En continuant l'analogie, on pourrait même dire que le sélectionneur, les dirigeants peuvent, par leurs choix, bloquer tout un pays, mettre en grève toute une équipe (je parle ici de l'équipe citoyenne française dans son ensemble), et empêcher le bus devant mener le pays à plus de bonheur de se mettre En Marche. Des vertus du football (populaire, le vrai) et du sport collectif, sans doute notre Premier Ministre a oublié l'humilité et le partage.
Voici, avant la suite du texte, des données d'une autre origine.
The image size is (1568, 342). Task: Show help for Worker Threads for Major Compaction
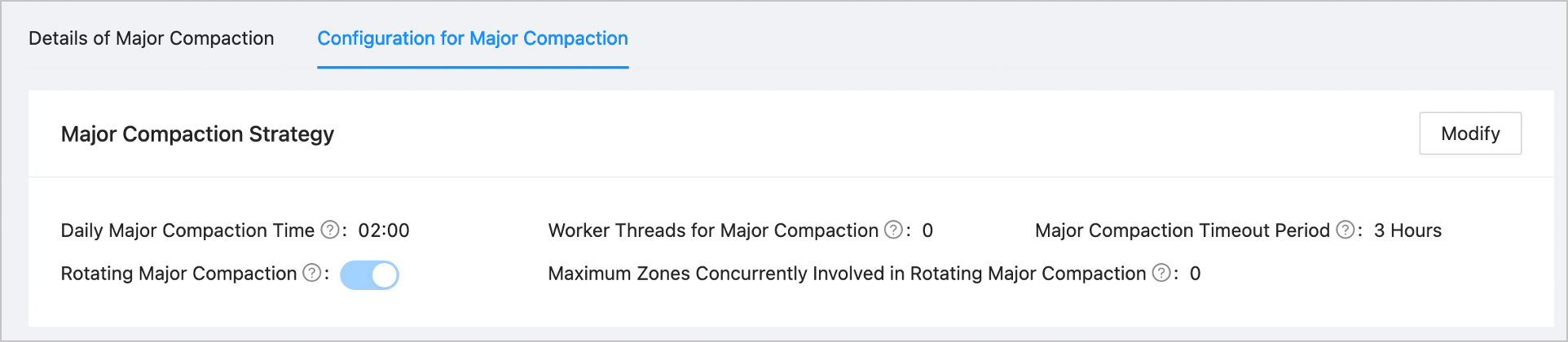pyautogui.click(x=893, y=230)
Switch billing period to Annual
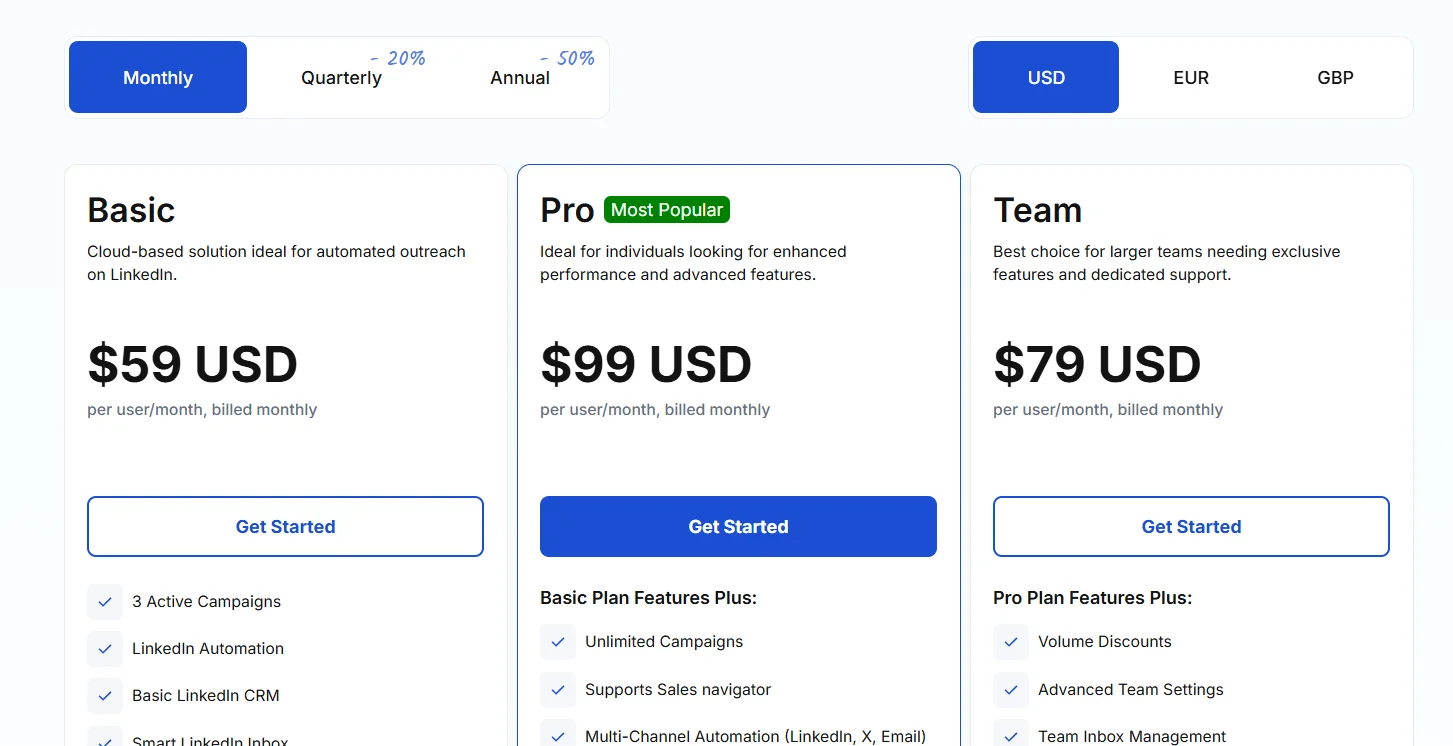The image size is (1453, 746). pos(519,77)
Notre cher Premier Ministre dit également « c'est bien de faire du porte-à-porte. Que tout le monde fasse du porte-à-porte... mais dans les heures où on n'est pas ministre ! ». Effectivement, quand on est à même de prendre des décisions, quand on a les commandes entre les mains, pourquoi aller demander aux gens dont les commandes ont un effet direct, ce qu'ils souhaitent. Non pas que je porte une estime démesurée à l'égard du cirque organisé par Macron, mais quand même, je dois lui reconnaître un effort de se porter vers les sans-dents. Non sans mal, évidemment partir dans un bain de foule face à des femmes et des hommes en t-shirt achetés à 3€, pour leur expliquer qu'ils n'ont qu'à travailler pour pouvoir s'offrir un costume valant deux ou trois fois leur salaire mensuel, c'était quand même un pari risqué !
Bref, j'ai lu la presse sur les actions de notre gouvernement, et j'ai pleuré et ce n'était pas de rire.
Gros bisous à ma maman en ce jour de fête ! N'étant pas ministre, M. Valls m'autorisera sans doute à aller toquer à sa porte tout à l'heure.